Cousins by Mike Wison

Cousins by Mike Wilson

The bustle of aunts, uncles, and cousins crammed inside Mamaw’s tiny wooden house scraped against David’s sixteen-year-old sensibilities. Piled on top of that, President Nixon was giving a rah-rah Vietnam War speech on TV. David was suffocating. He stood, made his way through the crowd to the back of the house, pushed open the kitchen screen door, and let it slam behind him.

He walked alone under the caress of apple tree shade, past the smokehouse, into a bright August sun beating down on the slender grassy path between the fields, the path that led to the barn. Behind the barn, where the fields stopped, the woods began. Growing up, David and the cousins all liked going to the woods and playing along the creek. It was an adventure. But after the cousins outgrew it, David came to the woods by himself for a different reason. The solitude of the woods was a refuge where his thoughts and feelings could roam without the constraints imposed by the opinions of family and friends.

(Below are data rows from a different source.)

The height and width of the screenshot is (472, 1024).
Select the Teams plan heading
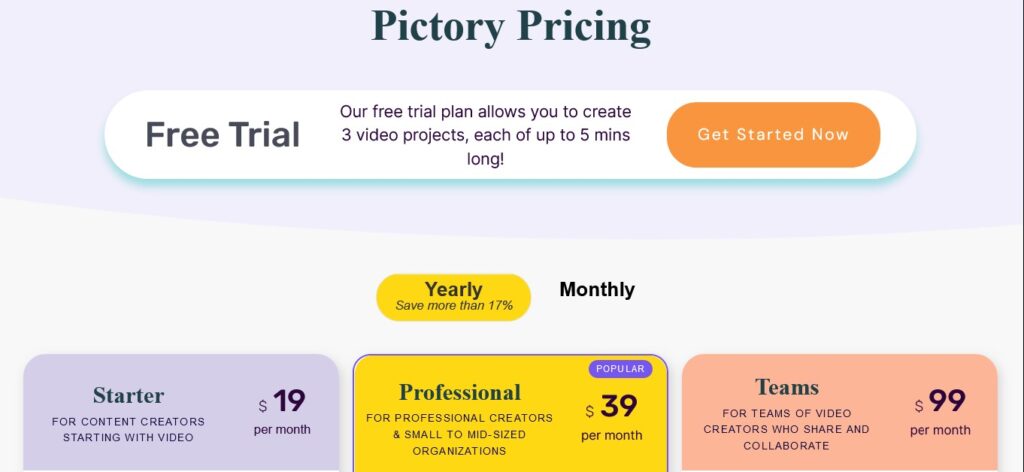click(x=787, y=387)
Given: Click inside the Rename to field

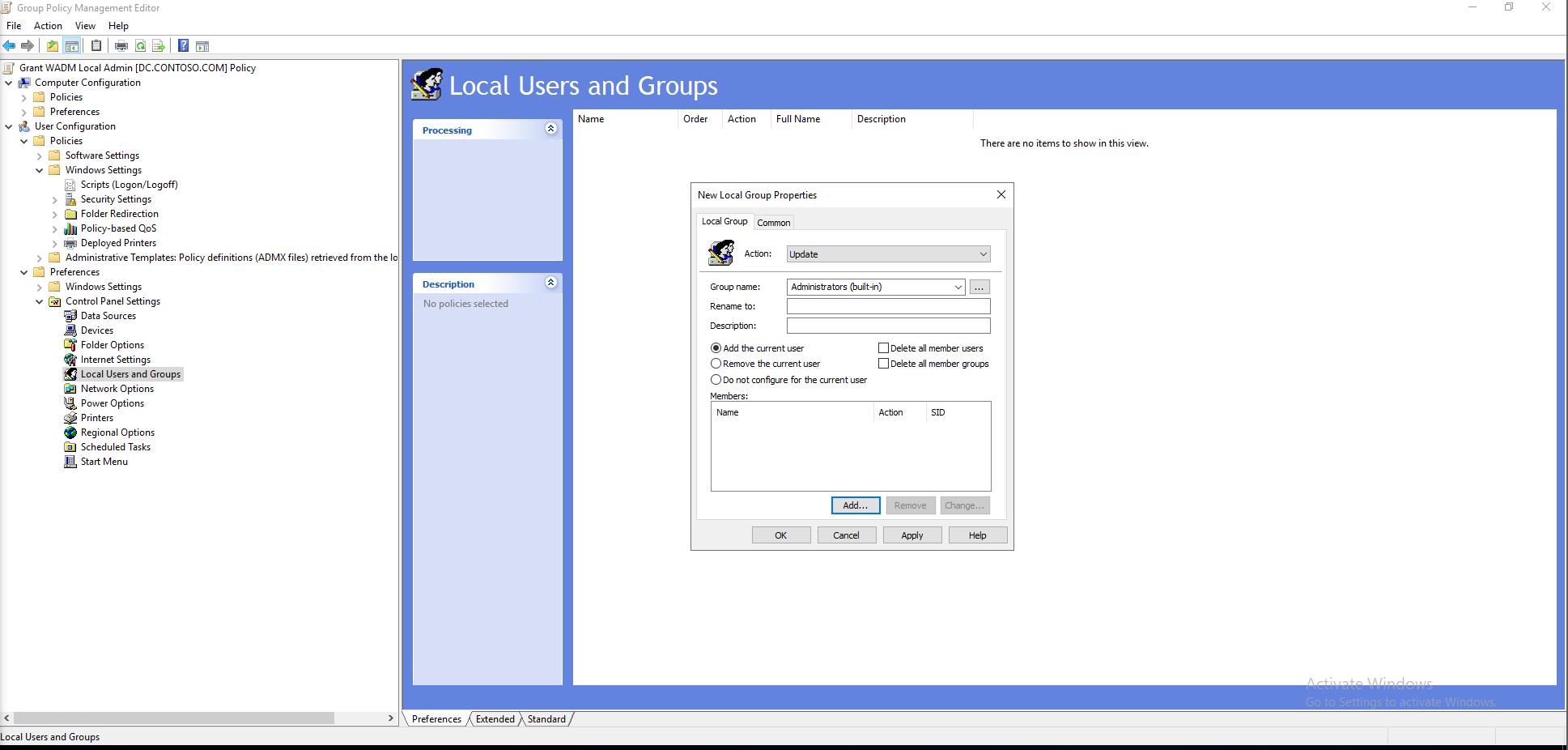Looking at the screenshot, I should [887, 305].
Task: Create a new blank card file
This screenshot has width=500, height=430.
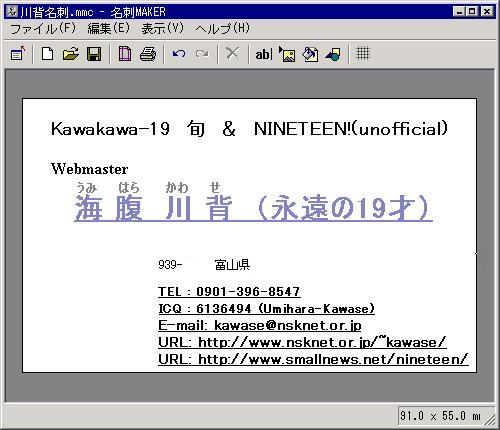Action: [47, 53]
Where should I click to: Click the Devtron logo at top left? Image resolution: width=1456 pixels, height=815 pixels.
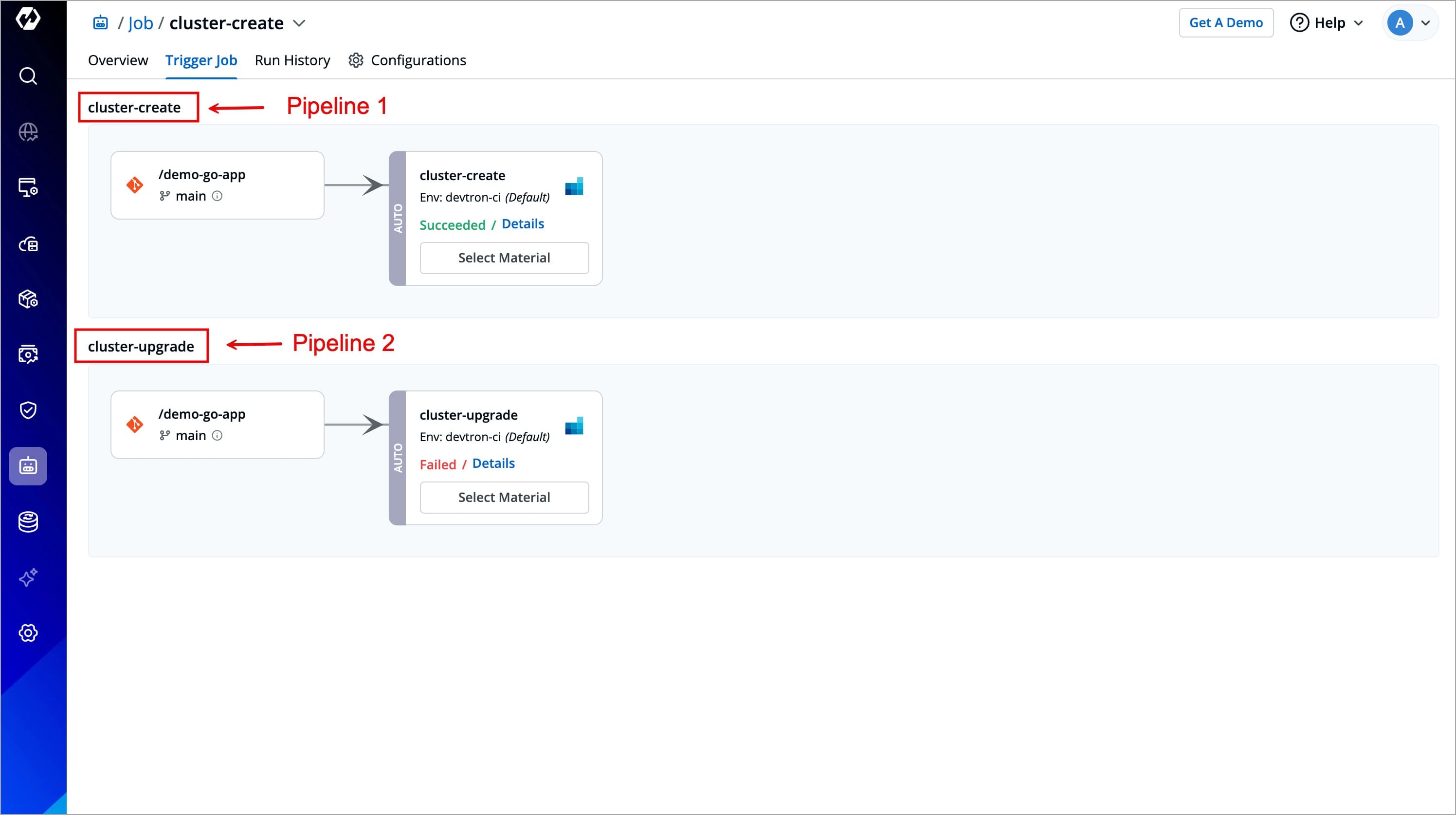28,19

However, instead of continuing into the woods, David stopped at the barn. It’s weathered gray planks seemed to speak to him, inviting him in. Back when David was little, and Papaw was still alive, the barn had been off-limits when David’s family came down from Lexington to visit unless Dad took him. Dad was a different person in the barn, especially when Papaw or the uncles were there, too, as if the barn was a portal to a whole ‘nother world with its own knowledge and secrets. David didn’t know the secrets.  He only knew the house was Mamaw’s domain and the barn was a castle for tools and tobacco sticks, a repository for what men had done and would do.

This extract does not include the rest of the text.